An observational prospective nonblinded clinical trial was performed to determine the effect of a drug-induced apoptosis assay results on treatments planned by oncologists.


Purified cancer cells from patient biopsies were placed into the MiCK (Microculture Kinetic) assay, a short-term culture, which determined the effects of single drugs or combinations of drugs on tumor cell apoptosis. An oncologist received the assay results before finalizing the treatment plan. Use of the MiCK assay was evaluated and correlated with patient outcomes.

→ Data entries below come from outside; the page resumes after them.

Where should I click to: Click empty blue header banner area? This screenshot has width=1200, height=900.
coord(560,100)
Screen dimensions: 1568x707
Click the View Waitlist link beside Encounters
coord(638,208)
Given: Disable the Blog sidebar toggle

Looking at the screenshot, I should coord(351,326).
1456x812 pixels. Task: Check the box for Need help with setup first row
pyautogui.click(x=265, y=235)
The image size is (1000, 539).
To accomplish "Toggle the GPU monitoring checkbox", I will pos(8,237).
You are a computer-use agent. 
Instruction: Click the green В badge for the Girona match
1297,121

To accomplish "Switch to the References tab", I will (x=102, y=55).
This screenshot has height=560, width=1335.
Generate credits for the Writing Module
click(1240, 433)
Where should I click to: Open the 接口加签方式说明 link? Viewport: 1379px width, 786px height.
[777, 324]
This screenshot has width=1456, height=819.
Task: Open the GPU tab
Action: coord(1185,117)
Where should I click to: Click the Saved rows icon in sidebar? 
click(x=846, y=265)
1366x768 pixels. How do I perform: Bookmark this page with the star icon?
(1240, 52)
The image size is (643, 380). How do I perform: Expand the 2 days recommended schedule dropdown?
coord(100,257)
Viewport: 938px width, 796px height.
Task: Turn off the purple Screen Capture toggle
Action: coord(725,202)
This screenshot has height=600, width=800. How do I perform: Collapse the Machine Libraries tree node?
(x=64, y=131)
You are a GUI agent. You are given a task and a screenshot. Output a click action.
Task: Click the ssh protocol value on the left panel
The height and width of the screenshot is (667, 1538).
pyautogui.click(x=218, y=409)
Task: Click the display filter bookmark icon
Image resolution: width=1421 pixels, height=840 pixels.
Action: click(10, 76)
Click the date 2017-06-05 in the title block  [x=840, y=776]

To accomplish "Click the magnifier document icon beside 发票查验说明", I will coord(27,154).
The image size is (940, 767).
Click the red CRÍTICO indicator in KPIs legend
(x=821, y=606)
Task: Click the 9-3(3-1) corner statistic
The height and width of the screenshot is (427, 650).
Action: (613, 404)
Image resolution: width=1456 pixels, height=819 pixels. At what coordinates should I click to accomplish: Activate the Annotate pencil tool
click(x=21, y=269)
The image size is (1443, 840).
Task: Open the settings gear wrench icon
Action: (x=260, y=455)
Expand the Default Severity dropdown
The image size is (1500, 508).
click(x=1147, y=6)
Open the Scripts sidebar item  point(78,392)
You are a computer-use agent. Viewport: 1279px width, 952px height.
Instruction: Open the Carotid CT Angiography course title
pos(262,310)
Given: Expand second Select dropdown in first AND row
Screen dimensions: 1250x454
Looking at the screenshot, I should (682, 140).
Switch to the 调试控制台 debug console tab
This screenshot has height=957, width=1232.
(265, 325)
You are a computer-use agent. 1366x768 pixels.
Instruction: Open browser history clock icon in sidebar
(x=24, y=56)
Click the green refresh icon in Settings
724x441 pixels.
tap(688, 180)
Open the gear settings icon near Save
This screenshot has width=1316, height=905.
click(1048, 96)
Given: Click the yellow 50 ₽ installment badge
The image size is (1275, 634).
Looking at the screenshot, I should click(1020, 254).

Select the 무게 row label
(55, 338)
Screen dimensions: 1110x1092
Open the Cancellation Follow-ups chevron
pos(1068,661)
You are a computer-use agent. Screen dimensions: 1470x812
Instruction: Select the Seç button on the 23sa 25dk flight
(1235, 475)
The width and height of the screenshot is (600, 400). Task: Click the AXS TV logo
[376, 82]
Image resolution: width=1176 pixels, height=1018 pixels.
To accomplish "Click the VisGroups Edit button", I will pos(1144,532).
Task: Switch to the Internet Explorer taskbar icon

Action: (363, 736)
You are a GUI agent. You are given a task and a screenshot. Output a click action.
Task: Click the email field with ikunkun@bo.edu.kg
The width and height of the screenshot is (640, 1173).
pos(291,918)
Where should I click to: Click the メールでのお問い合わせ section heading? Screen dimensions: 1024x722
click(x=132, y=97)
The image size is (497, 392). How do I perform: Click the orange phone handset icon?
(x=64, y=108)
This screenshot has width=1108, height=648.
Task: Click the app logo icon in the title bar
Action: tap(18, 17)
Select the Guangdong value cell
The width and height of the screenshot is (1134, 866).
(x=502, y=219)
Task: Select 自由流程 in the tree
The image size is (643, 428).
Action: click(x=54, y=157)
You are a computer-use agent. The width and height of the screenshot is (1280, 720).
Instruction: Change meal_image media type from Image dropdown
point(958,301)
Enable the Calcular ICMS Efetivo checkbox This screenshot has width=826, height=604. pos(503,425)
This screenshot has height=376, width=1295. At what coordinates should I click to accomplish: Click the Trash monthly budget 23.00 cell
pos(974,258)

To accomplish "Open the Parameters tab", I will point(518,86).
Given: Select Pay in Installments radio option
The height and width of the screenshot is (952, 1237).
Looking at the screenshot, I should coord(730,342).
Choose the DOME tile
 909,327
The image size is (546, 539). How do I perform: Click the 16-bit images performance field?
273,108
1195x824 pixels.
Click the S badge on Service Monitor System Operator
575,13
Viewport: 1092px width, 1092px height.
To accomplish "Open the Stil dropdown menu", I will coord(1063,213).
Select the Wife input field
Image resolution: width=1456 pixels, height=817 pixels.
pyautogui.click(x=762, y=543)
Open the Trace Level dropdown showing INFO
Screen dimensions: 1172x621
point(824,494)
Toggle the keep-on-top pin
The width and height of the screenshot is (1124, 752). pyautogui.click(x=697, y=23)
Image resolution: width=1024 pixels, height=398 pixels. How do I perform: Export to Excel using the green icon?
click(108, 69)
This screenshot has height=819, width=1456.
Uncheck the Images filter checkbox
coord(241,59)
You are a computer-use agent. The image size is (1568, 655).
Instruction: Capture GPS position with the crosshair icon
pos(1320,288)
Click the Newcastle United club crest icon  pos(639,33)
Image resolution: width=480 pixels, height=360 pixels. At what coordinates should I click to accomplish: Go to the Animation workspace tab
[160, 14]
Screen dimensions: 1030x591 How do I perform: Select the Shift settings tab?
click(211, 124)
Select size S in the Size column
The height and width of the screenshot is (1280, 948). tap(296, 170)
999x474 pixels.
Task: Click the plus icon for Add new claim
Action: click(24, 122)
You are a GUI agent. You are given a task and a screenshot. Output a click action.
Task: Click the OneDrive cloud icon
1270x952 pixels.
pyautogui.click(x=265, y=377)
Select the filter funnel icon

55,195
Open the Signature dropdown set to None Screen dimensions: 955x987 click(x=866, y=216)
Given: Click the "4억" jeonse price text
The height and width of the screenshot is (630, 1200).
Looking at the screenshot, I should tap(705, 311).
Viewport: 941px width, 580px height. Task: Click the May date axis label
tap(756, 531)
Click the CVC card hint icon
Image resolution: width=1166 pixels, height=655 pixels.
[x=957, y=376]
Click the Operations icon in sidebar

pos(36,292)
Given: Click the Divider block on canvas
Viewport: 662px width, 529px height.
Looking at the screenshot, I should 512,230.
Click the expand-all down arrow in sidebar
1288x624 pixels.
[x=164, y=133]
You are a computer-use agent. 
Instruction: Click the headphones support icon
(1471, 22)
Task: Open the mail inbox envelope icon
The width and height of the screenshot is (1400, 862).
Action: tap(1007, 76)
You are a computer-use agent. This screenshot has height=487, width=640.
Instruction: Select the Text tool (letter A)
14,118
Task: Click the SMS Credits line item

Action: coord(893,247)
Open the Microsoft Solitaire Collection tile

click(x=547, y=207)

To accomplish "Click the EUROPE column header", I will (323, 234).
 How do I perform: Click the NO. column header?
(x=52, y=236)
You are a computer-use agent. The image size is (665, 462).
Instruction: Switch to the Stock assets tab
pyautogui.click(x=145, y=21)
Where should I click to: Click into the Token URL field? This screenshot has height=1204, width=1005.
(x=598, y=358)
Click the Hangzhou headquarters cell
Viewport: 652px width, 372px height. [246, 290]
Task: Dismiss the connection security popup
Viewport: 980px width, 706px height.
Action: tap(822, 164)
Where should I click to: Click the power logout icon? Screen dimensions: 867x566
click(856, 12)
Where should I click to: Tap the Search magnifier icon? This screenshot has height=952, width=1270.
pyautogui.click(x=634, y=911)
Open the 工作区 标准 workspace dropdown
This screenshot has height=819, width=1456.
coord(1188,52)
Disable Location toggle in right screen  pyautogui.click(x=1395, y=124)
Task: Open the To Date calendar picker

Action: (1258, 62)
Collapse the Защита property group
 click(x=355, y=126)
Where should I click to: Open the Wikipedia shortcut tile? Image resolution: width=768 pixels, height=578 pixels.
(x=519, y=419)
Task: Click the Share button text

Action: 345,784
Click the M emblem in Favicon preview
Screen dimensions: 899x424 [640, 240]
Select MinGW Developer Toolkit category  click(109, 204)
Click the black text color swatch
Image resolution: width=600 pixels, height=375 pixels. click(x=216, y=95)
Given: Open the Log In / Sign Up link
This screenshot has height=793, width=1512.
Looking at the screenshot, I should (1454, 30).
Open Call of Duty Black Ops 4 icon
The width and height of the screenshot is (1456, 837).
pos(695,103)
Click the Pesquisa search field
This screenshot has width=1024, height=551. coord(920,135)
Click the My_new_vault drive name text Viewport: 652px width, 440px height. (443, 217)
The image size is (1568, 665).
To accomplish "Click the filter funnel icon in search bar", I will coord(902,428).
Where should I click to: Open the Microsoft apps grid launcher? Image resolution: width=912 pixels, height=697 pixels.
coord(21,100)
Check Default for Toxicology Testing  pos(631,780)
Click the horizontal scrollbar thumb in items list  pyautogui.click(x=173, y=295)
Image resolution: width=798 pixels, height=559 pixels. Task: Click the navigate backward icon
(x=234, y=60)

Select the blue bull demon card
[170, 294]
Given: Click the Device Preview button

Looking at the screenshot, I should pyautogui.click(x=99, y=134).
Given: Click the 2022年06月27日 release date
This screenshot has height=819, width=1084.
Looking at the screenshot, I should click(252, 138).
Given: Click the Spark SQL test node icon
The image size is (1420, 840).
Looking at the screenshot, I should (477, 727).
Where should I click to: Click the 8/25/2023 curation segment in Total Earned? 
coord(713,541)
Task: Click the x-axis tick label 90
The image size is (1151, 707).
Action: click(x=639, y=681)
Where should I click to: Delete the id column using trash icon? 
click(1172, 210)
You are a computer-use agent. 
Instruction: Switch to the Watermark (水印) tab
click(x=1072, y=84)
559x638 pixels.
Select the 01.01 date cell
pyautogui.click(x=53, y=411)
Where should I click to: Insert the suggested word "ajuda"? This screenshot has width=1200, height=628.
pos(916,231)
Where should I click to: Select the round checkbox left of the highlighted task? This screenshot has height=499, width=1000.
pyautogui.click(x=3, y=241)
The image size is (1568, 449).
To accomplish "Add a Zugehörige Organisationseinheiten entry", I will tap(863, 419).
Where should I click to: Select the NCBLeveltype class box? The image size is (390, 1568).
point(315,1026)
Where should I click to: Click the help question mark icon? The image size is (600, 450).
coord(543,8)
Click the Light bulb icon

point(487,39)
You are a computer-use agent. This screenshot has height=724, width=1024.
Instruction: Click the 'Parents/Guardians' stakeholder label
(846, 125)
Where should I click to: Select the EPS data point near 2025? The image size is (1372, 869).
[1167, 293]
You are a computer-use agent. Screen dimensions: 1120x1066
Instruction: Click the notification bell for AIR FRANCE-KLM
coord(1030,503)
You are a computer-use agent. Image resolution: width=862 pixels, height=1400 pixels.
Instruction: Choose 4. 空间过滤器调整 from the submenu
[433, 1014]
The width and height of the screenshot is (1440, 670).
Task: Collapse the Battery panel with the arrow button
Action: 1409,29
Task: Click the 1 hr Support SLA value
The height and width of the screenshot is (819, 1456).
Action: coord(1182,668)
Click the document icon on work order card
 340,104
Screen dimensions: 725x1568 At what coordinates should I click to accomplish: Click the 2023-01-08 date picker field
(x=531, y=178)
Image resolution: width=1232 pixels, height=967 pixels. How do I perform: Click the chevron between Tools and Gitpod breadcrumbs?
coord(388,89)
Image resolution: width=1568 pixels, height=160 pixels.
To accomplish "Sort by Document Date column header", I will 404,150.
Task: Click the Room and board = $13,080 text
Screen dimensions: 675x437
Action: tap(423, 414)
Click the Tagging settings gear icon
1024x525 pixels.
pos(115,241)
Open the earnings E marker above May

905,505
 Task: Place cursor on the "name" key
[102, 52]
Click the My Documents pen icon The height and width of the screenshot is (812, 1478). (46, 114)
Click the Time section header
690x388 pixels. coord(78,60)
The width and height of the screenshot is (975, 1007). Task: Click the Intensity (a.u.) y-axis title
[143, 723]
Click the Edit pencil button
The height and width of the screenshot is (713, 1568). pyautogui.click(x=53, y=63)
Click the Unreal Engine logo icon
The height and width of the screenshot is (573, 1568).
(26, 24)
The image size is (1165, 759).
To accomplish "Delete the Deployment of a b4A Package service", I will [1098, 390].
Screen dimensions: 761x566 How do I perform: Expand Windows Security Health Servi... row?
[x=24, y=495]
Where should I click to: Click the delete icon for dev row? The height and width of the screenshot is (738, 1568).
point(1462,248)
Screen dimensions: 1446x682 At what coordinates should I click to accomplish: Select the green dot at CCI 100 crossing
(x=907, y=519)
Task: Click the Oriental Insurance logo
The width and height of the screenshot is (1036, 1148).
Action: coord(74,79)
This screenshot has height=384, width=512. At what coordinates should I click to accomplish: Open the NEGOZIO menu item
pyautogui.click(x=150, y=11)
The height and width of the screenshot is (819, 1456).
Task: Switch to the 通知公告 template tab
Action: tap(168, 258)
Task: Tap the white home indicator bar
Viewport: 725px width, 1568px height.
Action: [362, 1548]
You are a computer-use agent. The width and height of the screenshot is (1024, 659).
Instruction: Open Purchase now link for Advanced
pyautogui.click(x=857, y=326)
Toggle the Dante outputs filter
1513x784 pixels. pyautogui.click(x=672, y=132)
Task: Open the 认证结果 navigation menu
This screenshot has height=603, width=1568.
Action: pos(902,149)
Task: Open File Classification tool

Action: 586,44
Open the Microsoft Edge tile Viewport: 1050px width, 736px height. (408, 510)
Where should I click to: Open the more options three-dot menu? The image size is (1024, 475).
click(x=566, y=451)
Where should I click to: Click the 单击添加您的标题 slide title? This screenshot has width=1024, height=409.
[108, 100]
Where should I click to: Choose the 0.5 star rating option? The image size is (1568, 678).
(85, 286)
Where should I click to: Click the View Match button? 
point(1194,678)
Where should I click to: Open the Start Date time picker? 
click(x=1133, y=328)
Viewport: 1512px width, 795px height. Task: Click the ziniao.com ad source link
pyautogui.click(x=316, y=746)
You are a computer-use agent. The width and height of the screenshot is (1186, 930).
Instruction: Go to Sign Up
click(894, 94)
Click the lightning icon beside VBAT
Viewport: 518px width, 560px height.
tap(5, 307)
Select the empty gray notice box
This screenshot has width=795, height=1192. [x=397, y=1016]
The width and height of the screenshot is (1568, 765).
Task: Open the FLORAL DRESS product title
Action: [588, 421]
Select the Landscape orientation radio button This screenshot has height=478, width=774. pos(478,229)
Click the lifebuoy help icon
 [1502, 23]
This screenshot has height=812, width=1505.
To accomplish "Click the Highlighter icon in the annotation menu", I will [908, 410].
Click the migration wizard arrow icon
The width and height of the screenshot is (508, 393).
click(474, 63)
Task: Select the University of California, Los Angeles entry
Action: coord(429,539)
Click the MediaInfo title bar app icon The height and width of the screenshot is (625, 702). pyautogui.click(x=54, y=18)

Forty-four patients with successful MiCK assays from breast cancer (n = 16), nonsmall cell lung cancer (n = 6), non-Hodgkin lymphoma (n = 4), and others were evaluated. Four patients received adjuvant chemotherapy after MiCK, and 40 received palliative chemotherapy with a median line of therapy of 2. Oncologists used the MiCK assay to determine chemotherapy (users) in 28 (64%) and did not (nonusers) in 16 patients (36%). In users receiving palliative chemotherapy, complete plus partial response rate was 44%, compared with 6.7% in nonusers (P < .02). The median overall survival was 10.1 months in users versus 4.1 months in nonusers (P = .02). Relapse-free interval was 8.6 months in users versus 4.0 months in nonusers (P < .01).


MiCK assay results are frequently used by oncologists. Outcomes appear to be statistically superior when oncologists use chemotherapy based on MiCK assay results compared with when they do not use the assay results. When available to oncologists, MiCK assay results help to determine patient treatment plans. Cancer 2012. © 2012 American Cancer Society.